US 12,343,532 B1
Artificial intelligence (AI)-based system and method for controlling operations of neuromodulation devices based on physiological parameters of users
Krishnan Chakravarthy, San Diego, CA (US)
Assigned to NXTSTIM, Inc, San Diego, CA (US)
Filed by NXTSTIM, Inc, San Diego, CA (US)
Filed on Nov. 4, 2024, as Appl. No. 18/935,853.
Claims priority of provisional application 63/612,406, filed on Dec. 20, 2023.
Int. Cl. A61N 1/36 (2006.01); G16H 10/60 (2018.01); G16H 20/40 (2018.01); A61N 1/04 (2006.01)

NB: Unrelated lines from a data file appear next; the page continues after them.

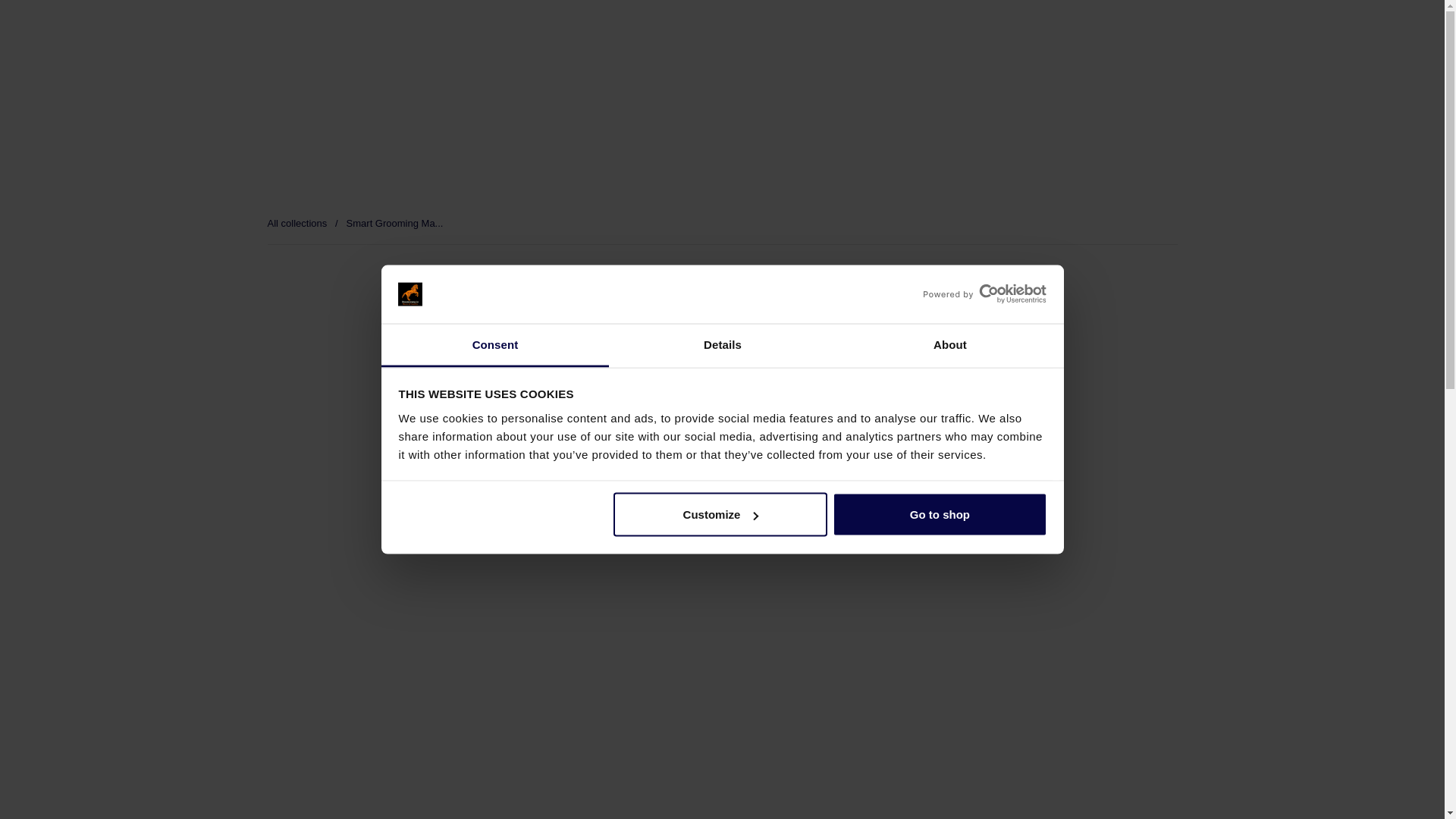
About (948, 344)
Consent (494, 344)
Details (721, 344)
Given the description of an element on the screen output the (x, y) to click on. 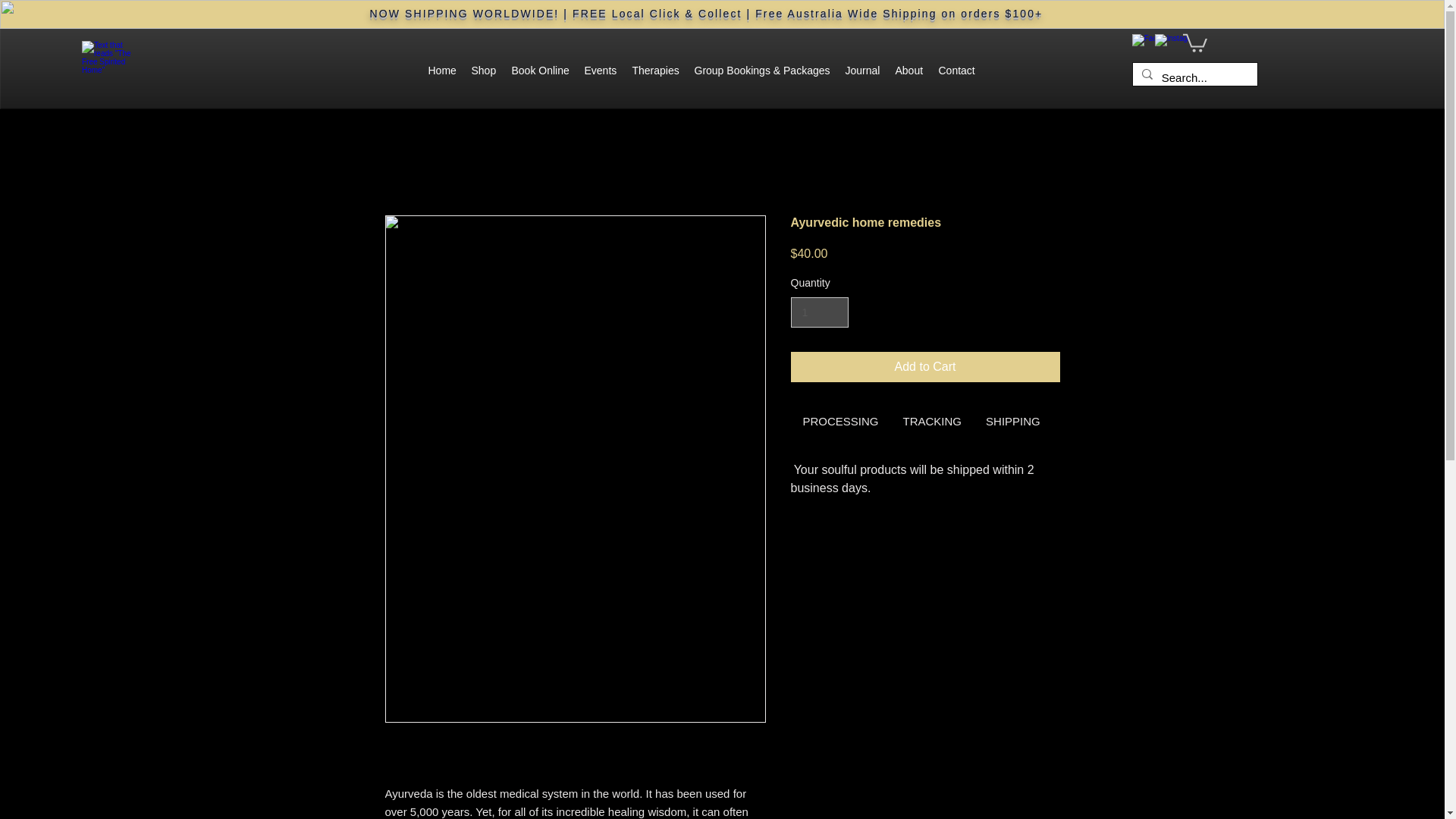
Add to Cart (924, 367)
Use right and left arrows to navigate between tabs (1013, 421)
Use right and left arrows to navigate between tabs (1092, 421)
Therapies (655, 70)
Events (600, 70)
1 (818, 312)
Contact (956, 70)
Use right and left arrows to navigate between tabs (932, 421)
About (908, 70)
Home (441, 70)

CPC A61N 1/36031 (2017.08) [A61N 1/36034 (2017.08); G16H 10/60 (2018.01); G16H 20/40 (2018.01); A61N 1/0456 (2013.01)] 20 Claims
OG exemplary drawing
 
1. An artificial intelligence (AI)-based system for controlling operations of one or more neuromodulation devices based on one or more physiological parameters of one or more users, comprising:
one or more physiological parameters sensing endpoint devices operatively connected to each neuromodulation device of the one or more neuromodulation devices, configured to determine the one or more physiological parameters of each user of the one or more users;
a connectivity interface configured in each neuromodulation device of the one or more neuromodulation devices to operatively connect with each physiological parameters sensing endpoint device of the one or more physiological parameters sensing endpoint devices for transferring the determined one or more physiological parameters to an associated neuromodulation device of the one or more neuromodulation devices; and
one or more server devices configured with one or more server applications operatively connected to the one or more neuromodulation devices, the one or more server devices comprising:
one or more hardware processors; and
a memory unit operatively connected to the one or more hardware processors, wherein the memory unit comprises a set of computer-readable instructions in form of a plurality of subsystems, configured to be executed by the one or more hardware processors, wherein the plurality of subsystems comprises:
a data-obtaining subsystem configured to obtain at least one of: the one or more physiological parameters from the one or more neuromodulation devices and user-centric data from one or more communication devices associated with each user of one or more users;
a data-processing subsystem configured to process the obtained at least one of: the one or more physiological parameters and the user-centric data using at least one of: one or more artificial intelligence models and one or more machine learning models for deciphering at least one of: multifaceted patterns, correlations, and trends within at least one of: the one or more physiological parameters and the user-centric data;
an operational parameter generation subsystem configured to generate one or more user-centric operational parameters in each neuromodulation device of the one or more neuromodulation devices using at least one of: the one or more artificial intelligence models and the one or more machine learning models, based on the processed at least one of: the one or more physiological parameters and the user-centric data, for optimizing user-centric neuromodulation therapy preferences;
a data recommendation subsystem configured to transmit the generated one or more user-centric operational parameters to the associated neuromodulation device of the one or more neuromodulation devices for controlling operations of the one or more neuromodulation devices;
a learning module configured with an adaptive learning model to continuously optimize at least one of: the one or more artificial intelligence models and the one or more machine learning models based on analyzing real-time at least one of: the one or more physiological parameters and the user-centric data;
a survey module configured to provide a pre-defined set of queries to one or more users during at least one of: a pre-treatment phase and a post-treatment phase for obtaining at least one of: visual analog score (VAS) results, patient global impression of change (PGIC) results, Patient-Reported Outcomes Measurement Information System (PROMIS) score, Oxygen Desaturation Index (ODI), clinical trial data, and real-world data, to continuously update and optimize at least one of: the one or more artificial intelligence models and the one or more machine learning models;
a remote therapy monitoring (RTM) module configured to monitor the real-time efficacy of the neuromodulation therapy by analyzing the obtained user-centric data for generating the one or more user-centric operational parameters; and
a remote patient monitoring (RPM) module configured to analyze obtained at least one of: the one or more physiological parameters and the user-centric data in real-time for altering the one or more user-centric operational parameters in the associated neuromodulation device,
wherein the controlling operations comprise inducing electrical signals through the associated neuromodulation device of the one or more neuromodulation devices, on defined treatment areas on a body of an associated user of the one or more users based on the one or more user-centric operational parameters.